* Text section

▼▼▼

The furor Hendrix created upon his arrival on the London pop scene was unprecedented. Here was a young American black man who did not conform to British fantasies of sharpdressing soul belters and grizzled old bluesmen, who played rock & roll guitar with a physically aggressive, avant-garde edge. Hendrix quickly became the darling of the music and tabloid presses; the leading lights of British pop — the Beatles, the Rolling Stones, the Who, Eric Clapton — were among his most ardent fans. According to Clapton, Cream's biggest hit, "Sunshine of Your Love," was a de facto hymn to Hendrix, actually inspired by an Experience show at London's Saville Theater. (Hendrix returned the compliment by frequently making the song a feature of his own shows.)
For Hendrix, Redding and Mitchell, the last months of 1966 and the whole of 1967 were a crush of interviews, promotional activities, punishing concert tours and frenzied studio activity. Yet those hectic recording sessions, Hendrix's first as a leader, were arguably his most productive. In fourteen months, Hendrix and the Experience recorded not only the classic singles "Hey Joe," "Purple Haze" and "Burning of the Midnight Lamp," but all of Are You Experienced? and Axis: Bold As Love. In addition, the band cut a knockout series of live-in-the-studio tracks for broadcast on BBC Radio (released in 1989 as Radio One).
Collectively, that wealth of material captures Hendrix's genius in its first full flowering. The early singles and Are You Experienced?, in particular, provide a striking summation of the lyric dreams and musical schemes that had boiled inside Hendrix during his journeyman years. In his trademark blues "Red House" (featured on the original U.K. edition of Experienced?), he reaffirmed his pride in his black roots with a celebratory vengeance. He also cooked up a volcanic freak beat with the propulsive riffing and head-spinning guitar effects of "Stone Free" (the flip side of "Hey Joe") and "Love or Confusion," reveling in the errant six-string behavior that earlier had made him the bane of conservative R&B bandleaders.

▲▲▲

* Short exercise A
Name every song title that appears in quotation marks in the Hendrix text, listing each one once.

* Data section
▼▼▼

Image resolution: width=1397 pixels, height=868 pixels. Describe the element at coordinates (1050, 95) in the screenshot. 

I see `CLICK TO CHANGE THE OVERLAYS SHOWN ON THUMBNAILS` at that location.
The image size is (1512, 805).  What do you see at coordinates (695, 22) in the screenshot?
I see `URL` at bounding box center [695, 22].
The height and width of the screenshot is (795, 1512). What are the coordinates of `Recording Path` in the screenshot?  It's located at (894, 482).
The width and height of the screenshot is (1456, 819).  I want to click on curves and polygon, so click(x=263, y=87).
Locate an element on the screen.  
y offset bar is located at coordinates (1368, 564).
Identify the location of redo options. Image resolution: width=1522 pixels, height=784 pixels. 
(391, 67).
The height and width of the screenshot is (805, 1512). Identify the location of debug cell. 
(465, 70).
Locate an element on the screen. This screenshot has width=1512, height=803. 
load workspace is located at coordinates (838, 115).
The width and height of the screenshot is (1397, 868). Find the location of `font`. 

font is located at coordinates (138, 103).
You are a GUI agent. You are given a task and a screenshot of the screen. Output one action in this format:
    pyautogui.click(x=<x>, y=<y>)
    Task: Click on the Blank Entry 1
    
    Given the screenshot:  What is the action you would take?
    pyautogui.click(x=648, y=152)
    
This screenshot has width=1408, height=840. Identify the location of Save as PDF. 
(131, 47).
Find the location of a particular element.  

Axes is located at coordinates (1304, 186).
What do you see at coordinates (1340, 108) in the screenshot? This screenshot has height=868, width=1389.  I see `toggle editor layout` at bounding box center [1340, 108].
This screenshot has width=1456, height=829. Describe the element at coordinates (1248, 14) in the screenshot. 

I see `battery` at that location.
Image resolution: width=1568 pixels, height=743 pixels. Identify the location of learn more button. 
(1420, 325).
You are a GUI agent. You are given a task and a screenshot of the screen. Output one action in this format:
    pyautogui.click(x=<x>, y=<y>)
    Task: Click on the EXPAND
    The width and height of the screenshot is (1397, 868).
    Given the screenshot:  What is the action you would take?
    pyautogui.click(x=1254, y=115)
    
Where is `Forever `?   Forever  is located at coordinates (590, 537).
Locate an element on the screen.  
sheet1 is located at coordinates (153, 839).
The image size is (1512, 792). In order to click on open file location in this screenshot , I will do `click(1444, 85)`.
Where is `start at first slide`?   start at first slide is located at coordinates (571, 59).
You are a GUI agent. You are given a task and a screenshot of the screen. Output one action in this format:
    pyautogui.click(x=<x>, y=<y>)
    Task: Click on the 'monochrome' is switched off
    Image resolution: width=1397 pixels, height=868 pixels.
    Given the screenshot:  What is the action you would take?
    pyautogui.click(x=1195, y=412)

▲▲▲

* Short exercise B
Rewrite the lines of the listing starting at the line that has "The width and height of the screenshot is (1456, 819)." and ending after the line that has "y offset bar", replacing "element" with "item" and leaving everything else unchanged.

* Right answer A
"Sunshine of Your Love"
"Hey Joe"
"Purple Haze"
"Burning of the Midnight Lamp"
"Red House"
"Stone Free"
"Love or Confusion"

* Right answer B
The width and height of the screenshot is (1456, 819).  I want to click on curves and polygon, so click(x=263, y=87).
Locate an item on the screen.  
y offset bar is located at coordinates (1368, 564).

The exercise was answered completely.